Ahora que Pedro y David hace rato que tienen copada la conversación, me toca a mi poner la puntilla final. Y lo voy a hacer en condición del único de los tres que se ha leído el cómic original en el que está basado «La Vida de Adele» y en el que el tratamiento del color es básico. Remitiendo un poco a la simbología ya comentada anteriormente, desde el principio el color azul pasa a ser un símbolo en sí mismo: un símbolo del deseo, del amor, de la pareja de Adele y Emma. Tras cruzarse por vez primera con Emma, Adele se empieza a ver rodeada de azul por todas partes: las uñas de la chica a la que roba un primer beso (¿puede existir metáfora más bella que plantar el azul en la punta de los dedos de esta chica con la que Adele roza su primera experiencia lésbica?), el póster de su habitación sobre el que llora tras dejar a su novio, la iluminación del bar de gays al que acompaña a un compañero de su clase… En el momento en el que Adele entra en el bar de lesbianas, sin embargo, el azul se extingue y los tonos anaranjados y amarillos entran en escena para que el pelo azulísimo de Emma resalte en el entorno.

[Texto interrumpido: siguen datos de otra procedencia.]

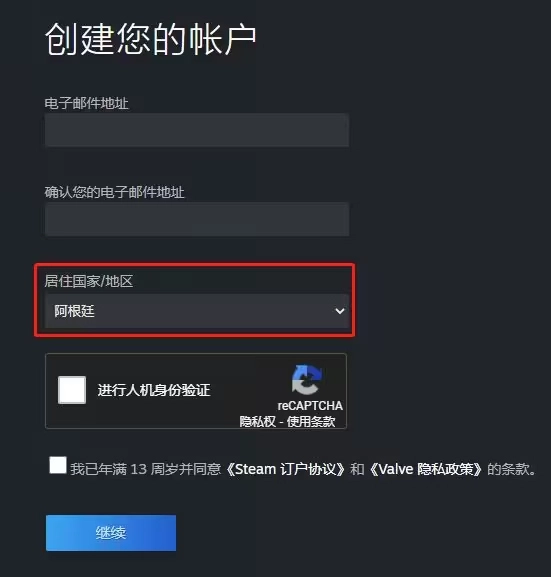Click the 我已年满 13 周岁并同意 agreement text
The width and height of the screenshot is (551, 577).
pos(146,469)
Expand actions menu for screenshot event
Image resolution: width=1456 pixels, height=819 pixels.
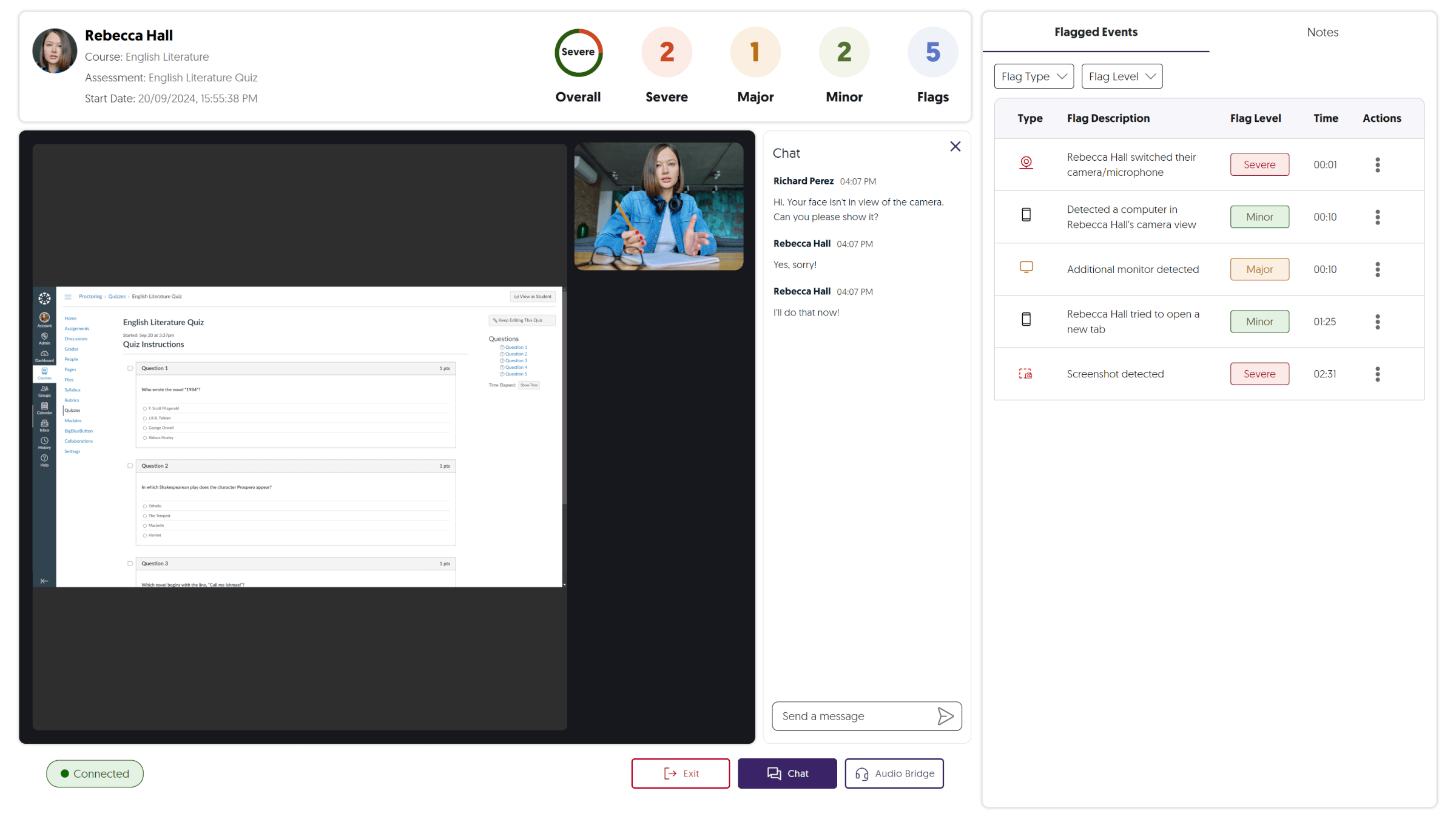tap(1378, 374)
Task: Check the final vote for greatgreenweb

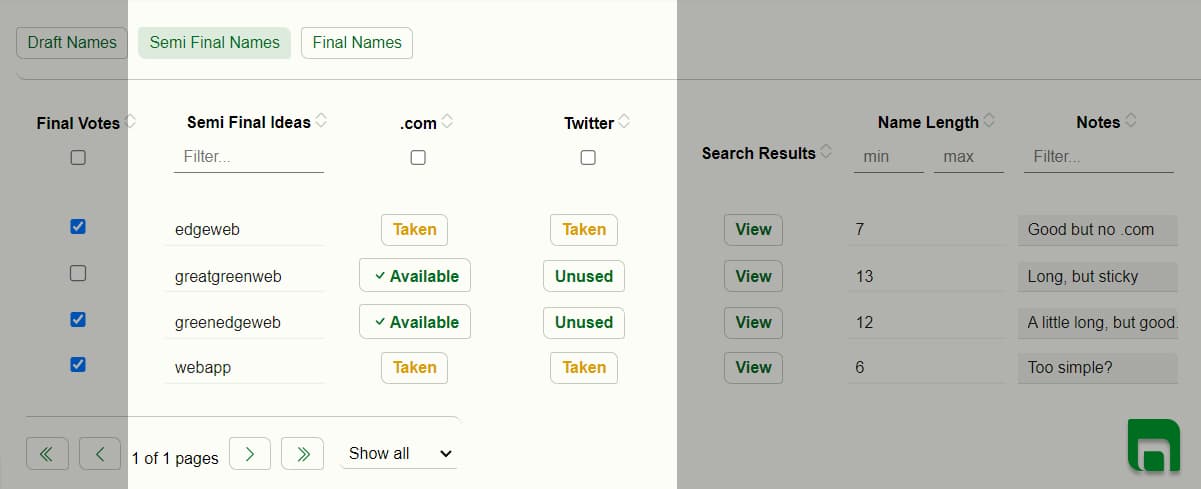Action: pos(78,273)
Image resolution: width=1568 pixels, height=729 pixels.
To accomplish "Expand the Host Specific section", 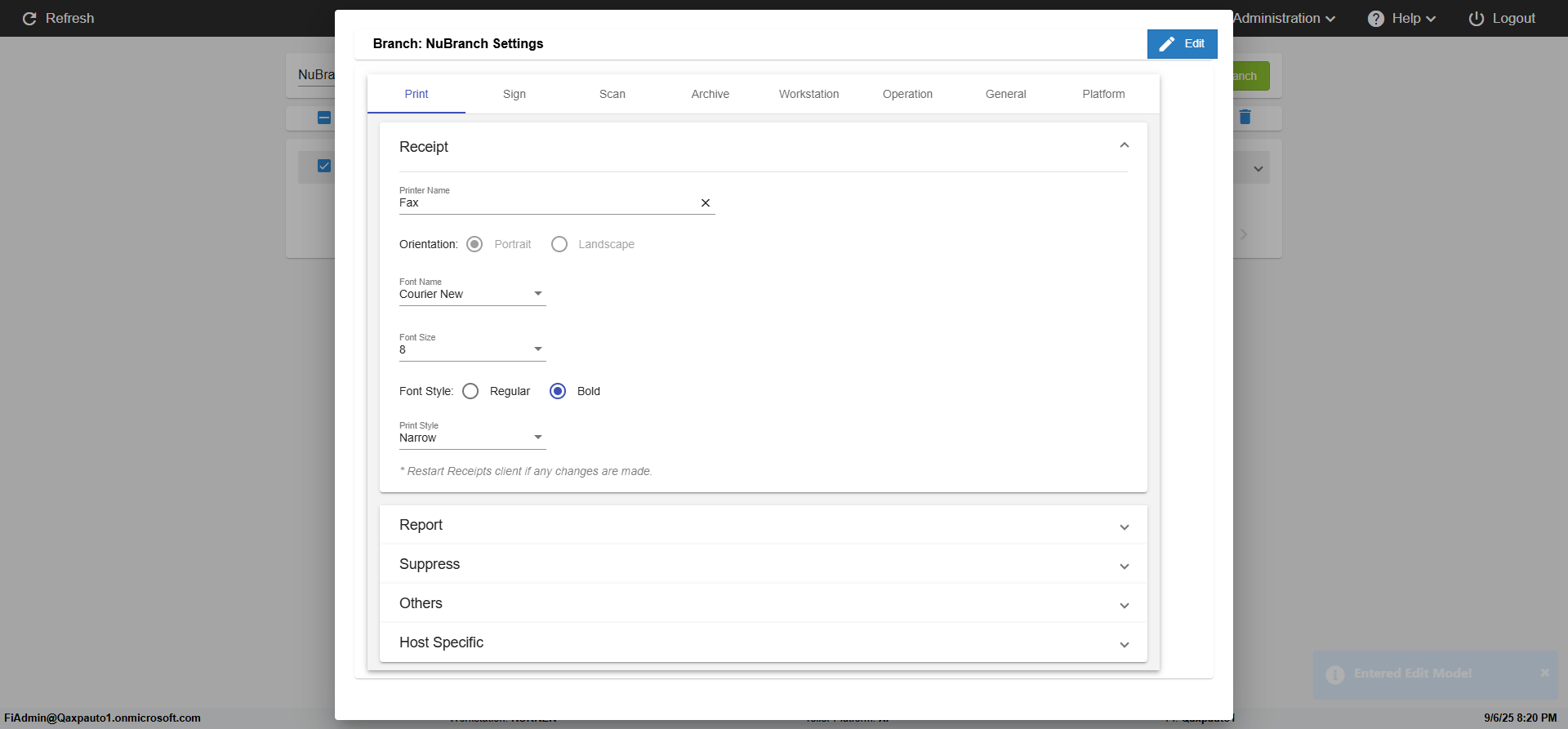I will [x=763, y=642].
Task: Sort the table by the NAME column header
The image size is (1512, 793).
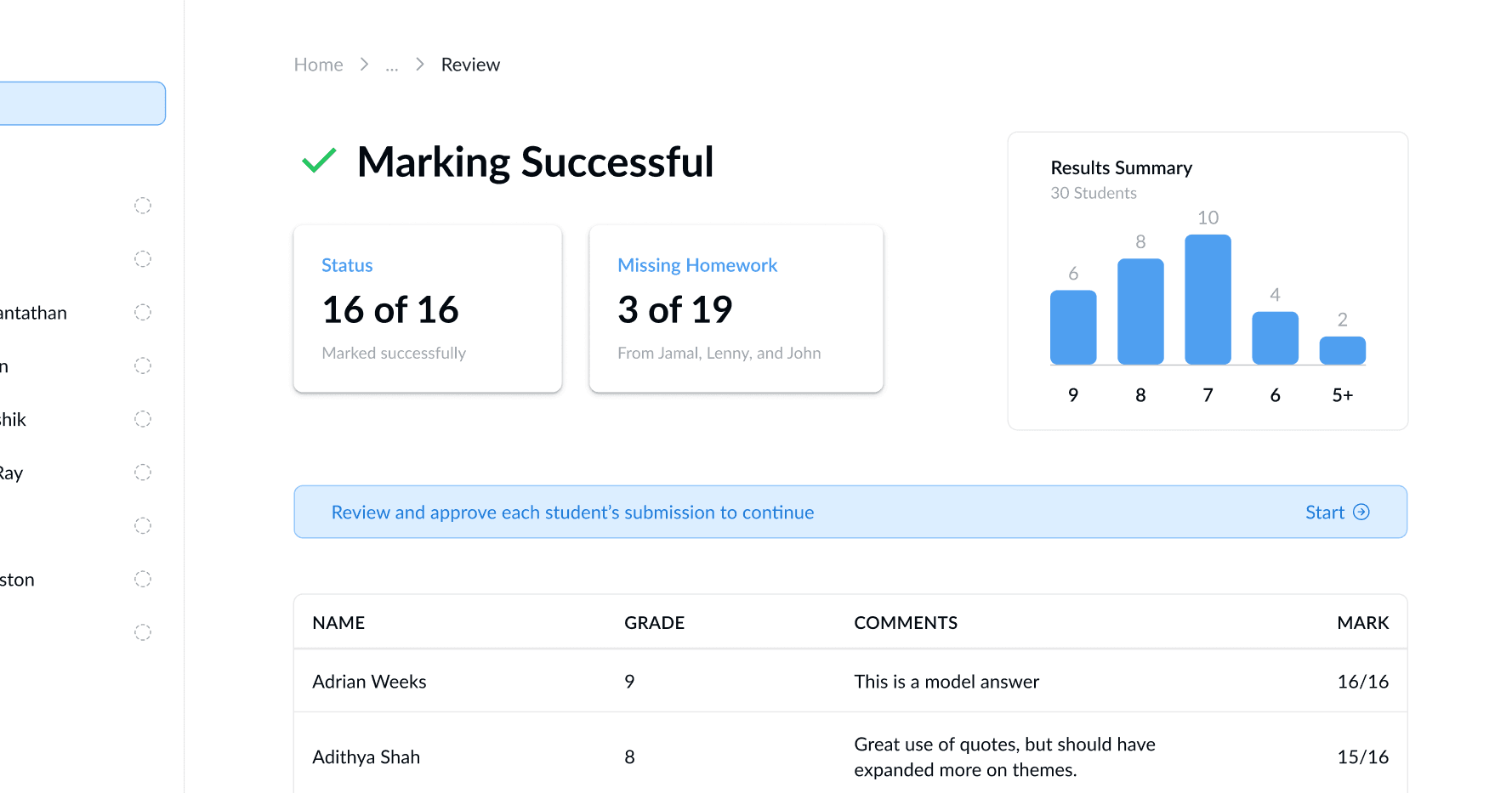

A partir de ese momento, y durante bastante tiempo, Emma es la única que tiene permitido vestir azul en la película, hasta que la relación empieza a disolverse y ese azul ansiado por Adele vuelve a repartirse por el paisaje, por la escena, por el encuadre. El último intento es el vestido azulísimo que Adele viste en la exposición de arte en un intento (abocado al fracaso) de llevar a flor de piel ese azul que ha perseguido durante todo el film. De nuevo, como tantas veces a lo largo de «La Vida de Adele«, un proceso de contracción y de dilatación. Una sístole y una diástole. Un movimiento muscular tan sencillo y que, sin embargo, es el motor de la vida.